There is some inherent limit to our ability to understand and predict the behavior of complex systems akin to the Heisenberg Uncertainty Principle in quantum physics. Heisenberg stated the principle in 1927 as "The more precisely the position is determined, the less precisely the momentum is known in this instant, and vice versa." What occurs in complex systems is not the same as what happens in quantum physics, and we've not stated a similar law for complex systems, yet.

However, my biggest fear is that we will build the systems Pentland envisions.

"This is the first time in human history that we have the ability to see enough about ourselves that we can hope to actually build social systems that work qualitatively better than the systems we've always had. That's a remarkable change. It's like the phase transition that happened when writing was developed or when education became ubiquitous, or perhaps when people began being tied together via the Internet.

The fact that we can now begin to actually look at the dynamics of social interactions and how they play out, and are not just limited to reasoning about averages like market indices is for me simply astonishing. To be able to see the details of variations in the market and the beginnings of political revolutions, to predict them, and even control them, is definitely a case of Promethean fire. Big Data can be used for good or bad, but either way it brings us to interesting times. We're going to reinvent what it means to have a human society."

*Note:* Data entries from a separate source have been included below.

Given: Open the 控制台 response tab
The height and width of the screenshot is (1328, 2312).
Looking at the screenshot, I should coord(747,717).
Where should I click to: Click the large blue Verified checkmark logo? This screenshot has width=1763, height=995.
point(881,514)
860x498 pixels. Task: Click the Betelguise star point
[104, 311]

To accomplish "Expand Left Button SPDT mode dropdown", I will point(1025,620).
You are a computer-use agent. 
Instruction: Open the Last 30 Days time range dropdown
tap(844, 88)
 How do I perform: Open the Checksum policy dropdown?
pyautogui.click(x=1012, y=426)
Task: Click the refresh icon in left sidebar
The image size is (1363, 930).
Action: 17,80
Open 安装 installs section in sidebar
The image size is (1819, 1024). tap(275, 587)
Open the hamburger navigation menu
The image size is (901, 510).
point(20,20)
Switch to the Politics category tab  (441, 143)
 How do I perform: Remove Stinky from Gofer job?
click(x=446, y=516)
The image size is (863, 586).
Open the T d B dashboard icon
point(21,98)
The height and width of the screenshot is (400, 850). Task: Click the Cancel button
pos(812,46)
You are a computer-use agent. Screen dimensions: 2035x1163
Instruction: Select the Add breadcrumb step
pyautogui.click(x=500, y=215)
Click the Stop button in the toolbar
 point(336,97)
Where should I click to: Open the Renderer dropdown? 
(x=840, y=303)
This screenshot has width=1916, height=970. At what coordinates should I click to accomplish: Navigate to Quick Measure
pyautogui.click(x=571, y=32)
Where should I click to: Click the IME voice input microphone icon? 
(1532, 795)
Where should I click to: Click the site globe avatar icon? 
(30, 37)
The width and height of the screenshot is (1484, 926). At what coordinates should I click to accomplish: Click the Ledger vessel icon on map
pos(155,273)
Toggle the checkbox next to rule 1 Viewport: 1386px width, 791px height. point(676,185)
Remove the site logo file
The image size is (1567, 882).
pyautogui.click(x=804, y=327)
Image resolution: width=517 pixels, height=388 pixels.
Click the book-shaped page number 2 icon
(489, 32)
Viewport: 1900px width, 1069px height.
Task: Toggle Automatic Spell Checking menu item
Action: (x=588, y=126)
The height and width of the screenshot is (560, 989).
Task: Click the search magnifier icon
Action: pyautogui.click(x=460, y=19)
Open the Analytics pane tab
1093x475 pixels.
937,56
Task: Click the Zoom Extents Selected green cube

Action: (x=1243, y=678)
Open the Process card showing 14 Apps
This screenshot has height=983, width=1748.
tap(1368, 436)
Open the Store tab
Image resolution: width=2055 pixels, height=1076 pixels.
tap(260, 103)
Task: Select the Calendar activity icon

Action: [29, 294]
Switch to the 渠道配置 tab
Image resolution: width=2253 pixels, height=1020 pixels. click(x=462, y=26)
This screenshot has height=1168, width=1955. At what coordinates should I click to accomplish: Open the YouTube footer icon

William Calvin wrote in his book, The Cerebral Symphony: Seashore Reflections on the Structure of Consciousness, “Inconsistency is part of flexibility, of nature's strategy of keeping options open. Animals that cannot adapt to new environments will not survive the incessant fluctuations of climate. Judicial systems that cannot grow and change with our society's evolving problems will become rigid anachronisms that promote social earthquakes. Consistency and rationality are human virtues in dealing with certain potentially orderly situations; we make excellent use of them in engineering and legal systems, but we shouldn't expect living systems to have made them centerpiece of their operation in a changing, unpredictable world.”

In the book, A Simpler Way, Margaret Wheatley and  Myron Kellner-Rogers write, "The universe is a living, creative, experimenting experience of discovering what's possible at all levels of scale from microbe to cosmos. Life's natural tendency is to organize. Life organizes into greater levels of complexity to support more diversity and greater sustainability. Life organizes around a self. Organizing is always an act of creating an identity. Life self-organizes. Networks, patterns, and structures emerge without external imposition or direction. Organization wants to happen. People are intelligent, creative, adaptive, self-organizing, and meaning seeking. Organizations are living systems. They too are intelligent, creative, adaptive, self-organizing, meaning-seeking."

Life needs messes. Let's not attempt to get rid of them all and in so doing destroy life.